The line was constructed in no small part because of heavy lobbying by prominent local citizens like Francis K. Shattuck and people connected with the University of California.

The Berkeley Branch Railroad was used under lease by the Central Pacific until 1885, when it was leased by the CPRR's affiliate, the Southern Pacific Railroad (SP). In 1888, the SP consolidated the Berkeley Branch Railroad into its subsidiary, the Northern Railway.

Although the corporate Berkeley Branch ceased to exist at that time, its trackage continued to be called the "Berkeley branch line". In 1911, the line was electrified for commuter service, becoming a part of the SP's East Bay Electric Lines.

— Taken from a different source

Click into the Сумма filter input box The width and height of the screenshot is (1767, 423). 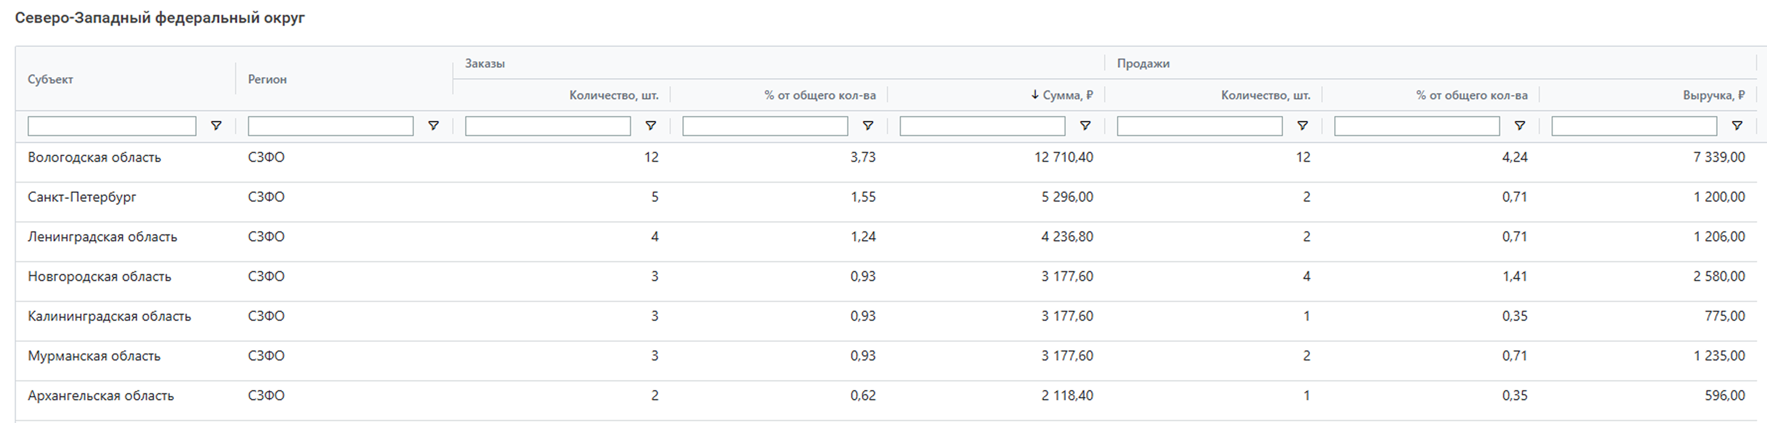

When SP ceased running its electric commuter trains in July 1941, the trackage up to Ward Street and Shattuck Avenue remained in use for freight and was referred to as the "Berkeley Lead". Until the early 1960s, the SP Ward Street Freight Depot was the Berkeley terminal point. Beyond Ward, the tracks were turned over to the Key System for its F Line commuter trains. The Key System had previously used its own tracks which ran parallel to the SP line down Adeline and Shattuck. (The Berkeley Branch tracks had always run along the west side of Shattuck south of University Avenue.) The Key System had ceased operating past Alcatraz Avenue in 1930, and reestablishing F Line service to downtown Berkeley was a term of allowing the railroad to abandon the line.

==Route==
The Berkeley Branch route began at Shellmound where it was connected to the main line of the CPRR and its successor, the SP. A switching tower existed there, the Shellmound Tower. The tracks then curved onto Stanford Avenue, then Adeline, then Shattuck into downtown Berkeley.

Part of the line corresponds to Bay Area Rapid Transit's route through Berkeley, on Shattuck and Adeline streets but rebuilt as a subway.

==Operations==
Operations of locomotives on the Berkeley Branch prior to the re-engineering of tracks which accompanied electrification required running "tender-first" in one direction, as the Berkeley Branch was a single-track line having no way to turn the engines at the end of the line.